In this study, it was confirmed by Western blot that phosphorylation of IκBα decreased and the IκBα protein was degraded by APE. Results are consistent with a mechanism of APE that inhibits the production of IL-1β, IL-6, and TNF-α, proinflammatory cytokines produced by NF-κB gene expression in rat osteoarthritis models and in vitro LPS models. These results point to APE as the anti-inflammatory ingredient that inhibits the expression of iNOS and COX-2 genes .
In addition to APE, it supports the effect of protecting joint cartilage by inhibiting MMP-1, 3, 8, 13 in rat osteoarthritis model. Therefore, it affects joint damage and joint cartilage decomposition due to joint inflammation through the NF-κB mechanism. It is expected to alleviate arthritis symptoms in the arthritis clinical trial [9,10].

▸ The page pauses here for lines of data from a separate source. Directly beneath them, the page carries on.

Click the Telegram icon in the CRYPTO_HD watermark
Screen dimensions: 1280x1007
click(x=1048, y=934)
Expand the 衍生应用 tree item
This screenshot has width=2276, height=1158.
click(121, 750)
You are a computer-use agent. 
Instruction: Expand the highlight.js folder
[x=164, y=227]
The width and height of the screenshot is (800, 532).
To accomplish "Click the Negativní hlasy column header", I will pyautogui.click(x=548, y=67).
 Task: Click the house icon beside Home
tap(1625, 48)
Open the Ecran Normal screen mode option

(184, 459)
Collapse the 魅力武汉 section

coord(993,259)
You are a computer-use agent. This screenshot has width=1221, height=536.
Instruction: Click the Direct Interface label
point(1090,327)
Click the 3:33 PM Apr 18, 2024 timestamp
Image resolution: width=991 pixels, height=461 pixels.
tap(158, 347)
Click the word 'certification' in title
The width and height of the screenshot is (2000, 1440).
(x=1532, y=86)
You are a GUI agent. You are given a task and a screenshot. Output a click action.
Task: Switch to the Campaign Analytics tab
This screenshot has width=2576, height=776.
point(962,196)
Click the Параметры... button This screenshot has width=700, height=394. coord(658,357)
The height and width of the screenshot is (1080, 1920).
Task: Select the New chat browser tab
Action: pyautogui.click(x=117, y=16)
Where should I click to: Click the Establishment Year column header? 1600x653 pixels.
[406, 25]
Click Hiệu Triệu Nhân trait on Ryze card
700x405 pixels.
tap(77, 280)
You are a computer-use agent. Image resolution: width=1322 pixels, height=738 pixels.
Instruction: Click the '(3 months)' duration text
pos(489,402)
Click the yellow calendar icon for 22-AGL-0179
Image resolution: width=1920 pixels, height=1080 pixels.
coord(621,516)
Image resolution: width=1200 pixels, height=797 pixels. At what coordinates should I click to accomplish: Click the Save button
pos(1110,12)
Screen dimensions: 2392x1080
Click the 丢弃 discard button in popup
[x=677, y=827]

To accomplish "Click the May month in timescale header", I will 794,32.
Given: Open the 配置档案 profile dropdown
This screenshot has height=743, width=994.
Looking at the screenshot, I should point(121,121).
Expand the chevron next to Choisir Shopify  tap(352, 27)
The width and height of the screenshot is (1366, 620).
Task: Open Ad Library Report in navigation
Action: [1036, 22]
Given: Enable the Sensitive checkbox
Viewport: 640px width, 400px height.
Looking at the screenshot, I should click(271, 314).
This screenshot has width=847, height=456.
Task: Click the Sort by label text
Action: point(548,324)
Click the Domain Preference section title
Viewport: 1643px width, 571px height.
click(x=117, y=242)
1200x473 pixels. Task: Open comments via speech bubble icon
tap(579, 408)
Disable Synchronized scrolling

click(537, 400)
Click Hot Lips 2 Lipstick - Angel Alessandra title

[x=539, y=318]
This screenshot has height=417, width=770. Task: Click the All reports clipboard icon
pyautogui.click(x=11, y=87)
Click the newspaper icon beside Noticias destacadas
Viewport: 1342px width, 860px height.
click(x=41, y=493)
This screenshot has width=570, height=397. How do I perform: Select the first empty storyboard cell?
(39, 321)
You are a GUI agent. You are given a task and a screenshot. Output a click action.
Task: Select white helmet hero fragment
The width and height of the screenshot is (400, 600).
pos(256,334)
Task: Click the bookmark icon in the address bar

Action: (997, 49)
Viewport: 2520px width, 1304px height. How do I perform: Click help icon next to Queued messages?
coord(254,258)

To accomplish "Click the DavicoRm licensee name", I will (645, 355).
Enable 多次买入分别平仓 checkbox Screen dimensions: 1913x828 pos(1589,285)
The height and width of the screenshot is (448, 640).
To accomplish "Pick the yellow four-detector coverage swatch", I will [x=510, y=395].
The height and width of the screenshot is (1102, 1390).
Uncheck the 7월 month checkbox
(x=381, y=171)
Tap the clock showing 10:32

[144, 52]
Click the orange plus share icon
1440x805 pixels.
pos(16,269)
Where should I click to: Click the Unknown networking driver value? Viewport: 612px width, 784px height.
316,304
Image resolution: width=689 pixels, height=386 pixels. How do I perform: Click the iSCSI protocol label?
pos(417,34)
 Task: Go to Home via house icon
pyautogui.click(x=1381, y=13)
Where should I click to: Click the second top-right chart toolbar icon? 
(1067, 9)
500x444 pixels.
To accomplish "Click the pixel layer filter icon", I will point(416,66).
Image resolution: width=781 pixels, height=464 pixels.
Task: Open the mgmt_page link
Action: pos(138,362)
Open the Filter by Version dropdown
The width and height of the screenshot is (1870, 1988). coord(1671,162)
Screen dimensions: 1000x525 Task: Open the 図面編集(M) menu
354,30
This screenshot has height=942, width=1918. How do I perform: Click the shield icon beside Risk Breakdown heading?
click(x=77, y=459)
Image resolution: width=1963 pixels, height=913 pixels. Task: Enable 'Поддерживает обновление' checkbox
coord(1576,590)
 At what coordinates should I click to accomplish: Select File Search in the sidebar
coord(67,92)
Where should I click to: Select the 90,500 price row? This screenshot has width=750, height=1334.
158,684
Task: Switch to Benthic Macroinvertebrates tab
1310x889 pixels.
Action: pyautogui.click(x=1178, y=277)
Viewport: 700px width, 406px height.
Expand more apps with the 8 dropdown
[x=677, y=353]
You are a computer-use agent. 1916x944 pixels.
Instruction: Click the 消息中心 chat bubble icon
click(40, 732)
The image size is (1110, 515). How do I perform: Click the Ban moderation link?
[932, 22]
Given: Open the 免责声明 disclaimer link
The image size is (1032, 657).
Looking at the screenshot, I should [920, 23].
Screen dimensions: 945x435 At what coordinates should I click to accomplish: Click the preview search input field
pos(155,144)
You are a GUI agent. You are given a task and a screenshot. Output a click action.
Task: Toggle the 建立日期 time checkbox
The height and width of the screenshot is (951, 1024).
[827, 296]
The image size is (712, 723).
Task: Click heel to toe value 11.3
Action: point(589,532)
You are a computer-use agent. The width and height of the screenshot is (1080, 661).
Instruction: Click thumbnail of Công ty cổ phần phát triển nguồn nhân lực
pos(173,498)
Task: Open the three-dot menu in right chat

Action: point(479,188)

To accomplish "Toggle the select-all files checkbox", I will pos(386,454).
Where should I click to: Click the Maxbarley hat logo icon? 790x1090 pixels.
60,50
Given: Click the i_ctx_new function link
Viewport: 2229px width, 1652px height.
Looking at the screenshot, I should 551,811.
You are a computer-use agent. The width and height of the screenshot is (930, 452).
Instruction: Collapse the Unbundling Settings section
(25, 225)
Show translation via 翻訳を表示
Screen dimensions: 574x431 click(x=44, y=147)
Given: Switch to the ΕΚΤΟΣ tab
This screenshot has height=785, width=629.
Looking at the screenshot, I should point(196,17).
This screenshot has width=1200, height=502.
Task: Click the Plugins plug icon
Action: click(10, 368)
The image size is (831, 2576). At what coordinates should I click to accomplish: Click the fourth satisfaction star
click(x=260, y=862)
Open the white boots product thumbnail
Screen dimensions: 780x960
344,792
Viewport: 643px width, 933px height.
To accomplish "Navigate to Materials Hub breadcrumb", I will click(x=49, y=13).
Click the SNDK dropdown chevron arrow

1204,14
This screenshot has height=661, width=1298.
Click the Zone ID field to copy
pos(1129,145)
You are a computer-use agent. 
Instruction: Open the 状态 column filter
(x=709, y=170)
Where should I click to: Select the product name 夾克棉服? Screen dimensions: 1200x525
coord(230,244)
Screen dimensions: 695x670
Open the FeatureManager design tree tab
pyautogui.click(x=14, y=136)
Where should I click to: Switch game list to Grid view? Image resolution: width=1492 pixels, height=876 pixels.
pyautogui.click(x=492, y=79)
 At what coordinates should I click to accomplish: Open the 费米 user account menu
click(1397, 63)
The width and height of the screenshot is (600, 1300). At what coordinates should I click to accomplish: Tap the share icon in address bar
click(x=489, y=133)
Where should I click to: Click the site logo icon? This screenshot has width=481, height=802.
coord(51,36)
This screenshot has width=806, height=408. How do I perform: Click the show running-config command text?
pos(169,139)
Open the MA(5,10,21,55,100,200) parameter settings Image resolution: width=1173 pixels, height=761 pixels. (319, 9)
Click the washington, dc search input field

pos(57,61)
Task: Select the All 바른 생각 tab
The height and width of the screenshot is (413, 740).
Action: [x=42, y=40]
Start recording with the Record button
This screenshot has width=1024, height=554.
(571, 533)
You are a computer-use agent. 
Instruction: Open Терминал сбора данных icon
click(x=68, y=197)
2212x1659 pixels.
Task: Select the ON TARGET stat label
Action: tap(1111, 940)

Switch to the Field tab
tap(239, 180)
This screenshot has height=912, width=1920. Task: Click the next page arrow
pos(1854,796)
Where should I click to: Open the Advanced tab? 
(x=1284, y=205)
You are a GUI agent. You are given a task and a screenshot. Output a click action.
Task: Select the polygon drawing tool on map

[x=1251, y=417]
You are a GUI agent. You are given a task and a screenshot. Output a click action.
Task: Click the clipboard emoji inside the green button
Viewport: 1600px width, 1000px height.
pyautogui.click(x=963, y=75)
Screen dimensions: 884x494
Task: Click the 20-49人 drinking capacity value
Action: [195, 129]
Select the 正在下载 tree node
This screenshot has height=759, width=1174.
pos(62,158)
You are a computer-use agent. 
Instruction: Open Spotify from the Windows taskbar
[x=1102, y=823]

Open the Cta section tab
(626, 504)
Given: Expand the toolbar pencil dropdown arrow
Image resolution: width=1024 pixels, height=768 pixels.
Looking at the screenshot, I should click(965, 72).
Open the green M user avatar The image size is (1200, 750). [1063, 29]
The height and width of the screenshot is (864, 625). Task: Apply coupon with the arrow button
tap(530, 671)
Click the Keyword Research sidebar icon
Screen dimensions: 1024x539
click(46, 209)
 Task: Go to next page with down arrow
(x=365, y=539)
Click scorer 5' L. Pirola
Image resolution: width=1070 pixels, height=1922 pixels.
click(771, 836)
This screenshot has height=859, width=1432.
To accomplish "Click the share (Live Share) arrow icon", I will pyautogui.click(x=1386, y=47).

The study demonstrated that APE suppresses in vitro inflammatory responses in LPS-TLR4-activated macrophages. APE inhibited the expression of NO and PGE2 increased by LPS in a dose-dependent manner. APE acts as the inhibitor of MAPKs (p38, ERK and JNK) and IκBα which is particularly important in iNOS/ COX-2 expression. AG-containing Andrographis paniculata has been ethnopharmacologically used for a long time and is orally available [18,24]. Based on the results of the previous clinical trials and toxicity tests on A. paniculata, it is expected to be used as a new antiinflammatory material as a substitute for various inflammatory disease treatments, such as osteoarthritis.
Conflict of Interest
The authors declare no conflict of interest.